At 7 the next morning I’m standing in front of my closet. It’s make-believe time. I’ve never seen an advertising executive in real life, but I’m guessing the suit, my one and only, is a safe bet. So I put it on along with the shoes that are far too shiny and far too small to be happy in, and walk smartly out to the streetcar.

People look at you differently when you’re wearing a suit. A certain degree of esteem is in their eyes. My fellow commuters probably think I’m a real go-getter. A lawyer perhaps. A broker. Or maybe, just maybe, an advertising exec. The kind of person who shaves every day and gets up before 10 am.

There’s a common assumption that we can divine the kind of life a person leads from the clothes he or she wears. But this suit’s my costume.
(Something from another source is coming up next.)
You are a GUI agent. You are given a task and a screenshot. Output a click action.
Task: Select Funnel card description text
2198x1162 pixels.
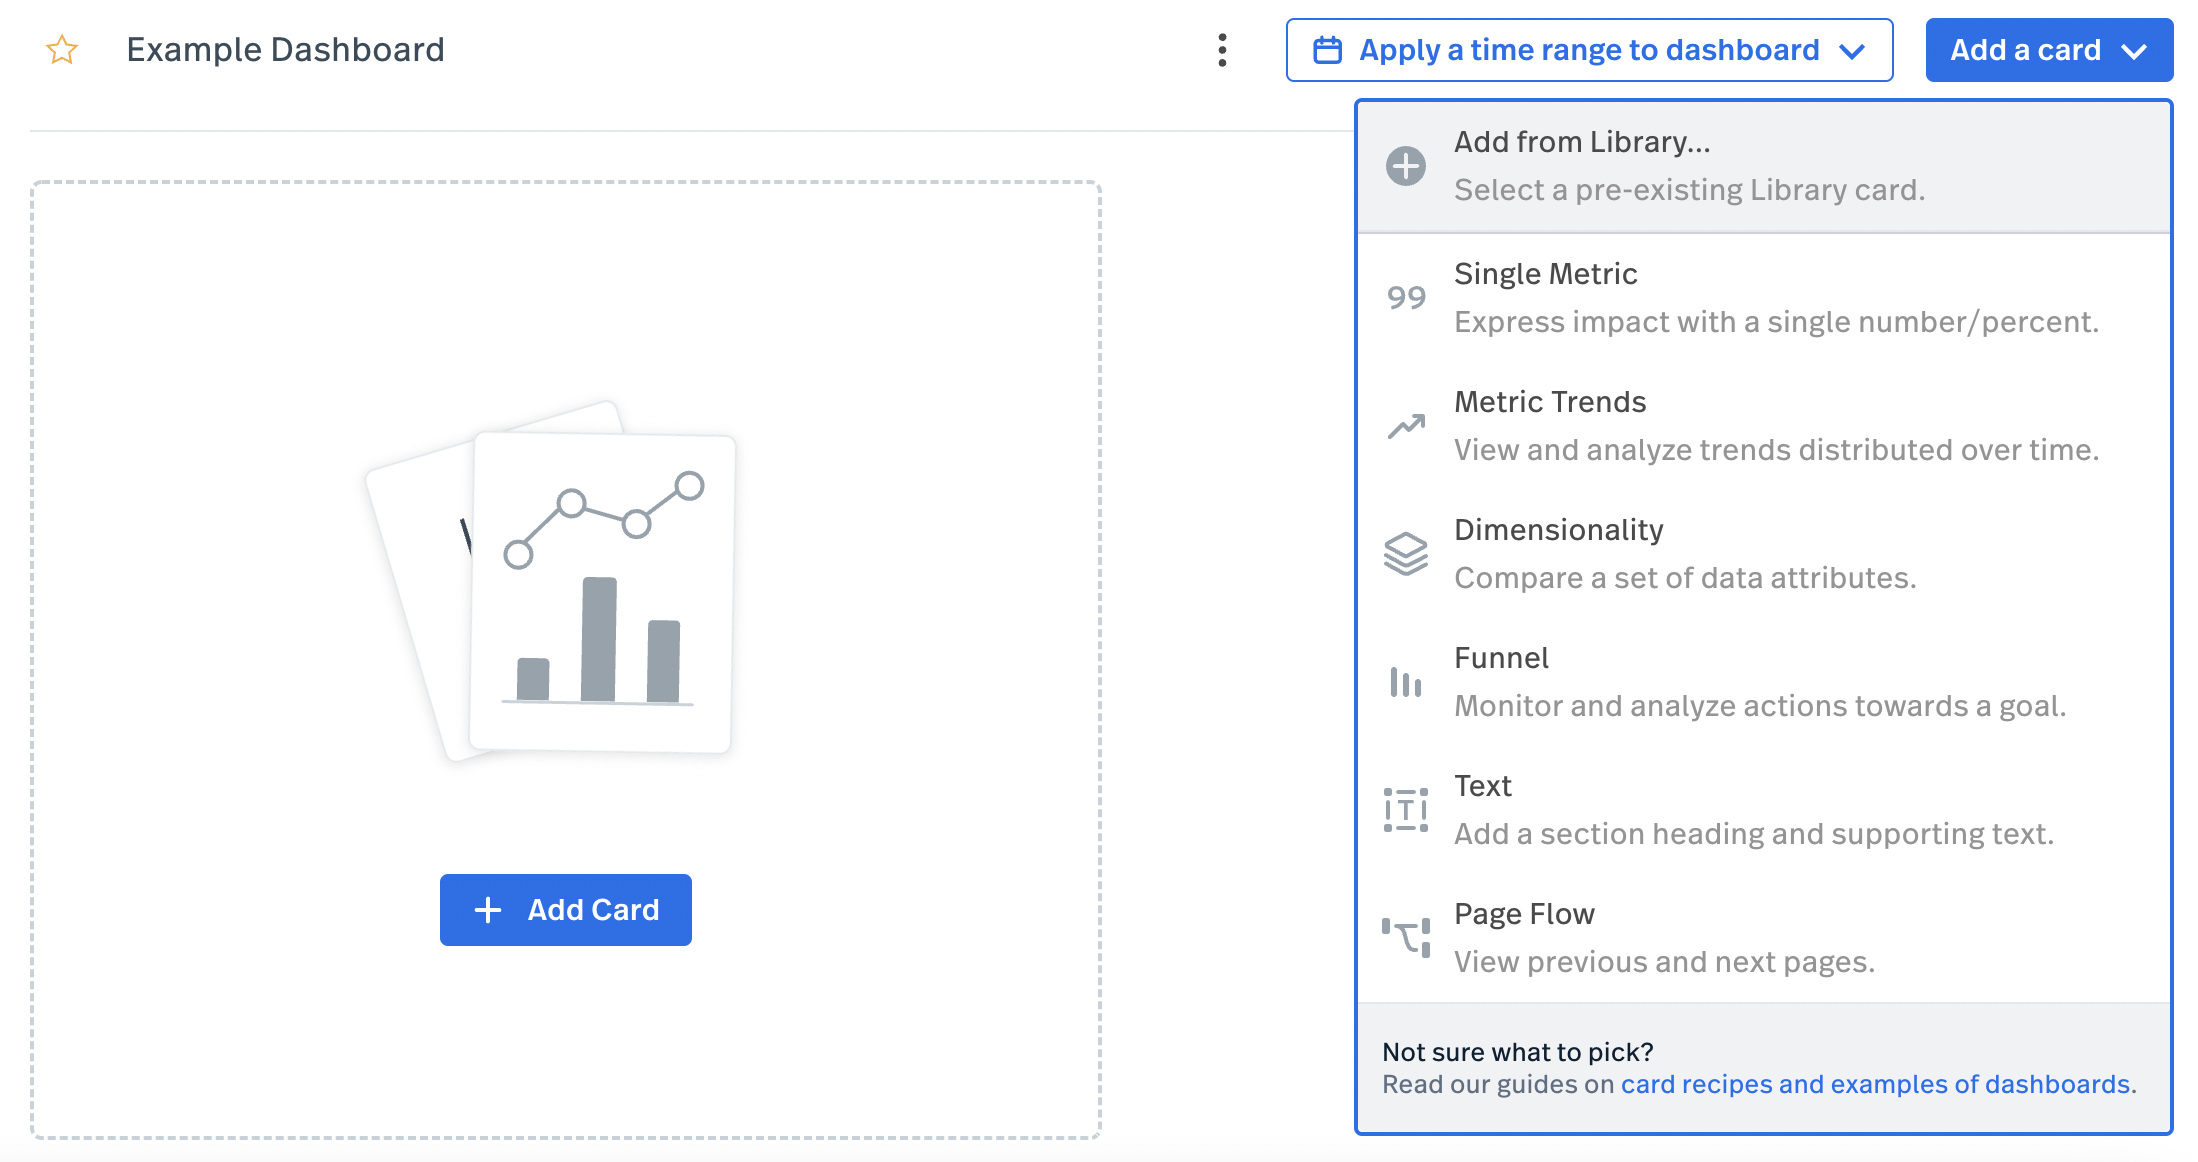click(1759, 706)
No one suspects that I’ll earn a measly $80 today and that if it weren’t for a casting call I’d be spending the day at home watching television in my underwear.

Cruising along and pulling at my tie as the woman next to me casts approving glances in my direction – probably thinking how much she wishes her lazy grandson would get a job like this nice young man – I begin to wonder if I’m the only phony on board.

Maybe that guy a few seats up is actually on his way to the set of Construction Workers: Life On A Scaffold to make a few bucks while working on his math thesis.

Maybe that kid with the spiky hair really wants to do Shakespeare in the Park but can only find gigs dancing in the background of rock videos. Who knows?

Toronto has a very large film and television community, so there’s a good chance, or at least a chance, that somebody on the streetcar you’ll take today is not what he or she appears to be.

As I’m musing on all the parts my fellow streetcar riders are on their way to play (“No way that’s a real nun,” etc), the woman next to me compliments me on my suit.

My stop is coming up, and I don’t have time to explain. “Thanks,” I stutter. “I’m in advertising.” And she’ll never know the truth.